Ils ne sont même plus capables de cacher, même par le mensonge, dans quel bourbier ils ont entraîné le pays.
Même les données du TÜİK indiquent qu'au mois dernier, les loyers ont augmenté de plus de 117 % sur un an. Est-ce là votre conception de l'État social, que le peuple ne puisse pas trouver un endroit où se loger ?
Alors que certains bâtissent leurs empires immobiliers, est-ce là votre conception de l'État social, que les retraités, les travailleurs et les étudiants ne puissent pas trouver de logement à louer ?
À la base de tous ces problèmes et erreurs, il y a les pouvoirs illimités accordés à une seule personne par le changement de système.
Lorsque le pouvoir est démesuré, il cesse d'être un pouvoir. Un pouvoir incontrôlé est comme le feu. À mesure qu'il grandit, il commence à brûler tout le monde et tout ce qui l'entoure. À la fin, ce feu finit par réduire son propre maître en cendres.
C'est pourquoi je n'ai jamais abandonné l'idée que la solution réside, comme toujours, dans le système démocratique parlementaire. Et je ne l'abandonnerai jamais.
Dans un pays où le Parlement n'est pas fort, cela signifie que le peuple n'est pas représenté par les députés qu'il a élus.
Ce système présidentiel a encore renforcé et approfondi l'oligarchie bureaucratique dont on se plaint depuis des années.
Dans ces conditions, s'il doit y avoir un changement de régime, la direction est claire. Cette direction, c'est la démocratie parlementaire.
Nous défendons un système démocratique où la volonté du peuple se reflète pleinement, et nous ne ferons jamais de compromis là-dessus.
DÉBATS SUR LA NOUVELLE CONSTITUTION
Cependant, si le changement constitutionnel doit devenir un outil pour légitimer le désir de pouvoir de certains, ou si des agendas artificiels doivent être créés autour de ce débat, que personne ne s'attende à ce que moi ou le parti IYI donnions notre accord.
Notre lutte vise un système qui représente pleinement la volonté et la liberté de cette nation. Nous ne ferons jamais marche arrière sur le fait d'être la voix du peuple.
Ce pays a bien sûr la force de surmonter tous ses problèmes en débattant et en prenant conscience du potentiel qu'il possède.

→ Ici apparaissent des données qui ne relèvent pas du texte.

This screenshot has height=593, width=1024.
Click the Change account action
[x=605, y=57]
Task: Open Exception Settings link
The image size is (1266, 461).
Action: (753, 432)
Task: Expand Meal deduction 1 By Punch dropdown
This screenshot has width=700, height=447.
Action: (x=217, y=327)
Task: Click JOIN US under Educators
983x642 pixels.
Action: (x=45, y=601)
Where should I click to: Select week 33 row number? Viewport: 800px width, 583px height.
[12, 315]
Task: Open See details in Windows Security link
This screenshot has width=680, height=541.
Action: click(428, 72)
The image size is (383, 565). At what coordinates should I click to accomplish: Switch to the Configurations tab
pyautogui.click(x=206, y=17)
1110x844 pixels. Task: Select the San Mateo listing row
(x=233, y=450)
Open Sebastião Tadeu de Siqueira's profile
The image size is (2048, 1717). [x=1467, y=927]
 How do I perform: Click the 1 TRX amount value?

Mais dans un débat qui cherche des réponses à des questions telles que 'Comment Erdoğan peut-il être candidat une fois de plus, comment pouvons-nous le faire réélire président pour 5 ans, comment gagner l'élection', même si le débat est intitulé débat constitutionnel, nous ne sommes pas là, le parti IYI n'est pas là, les courageux ne sont pas là."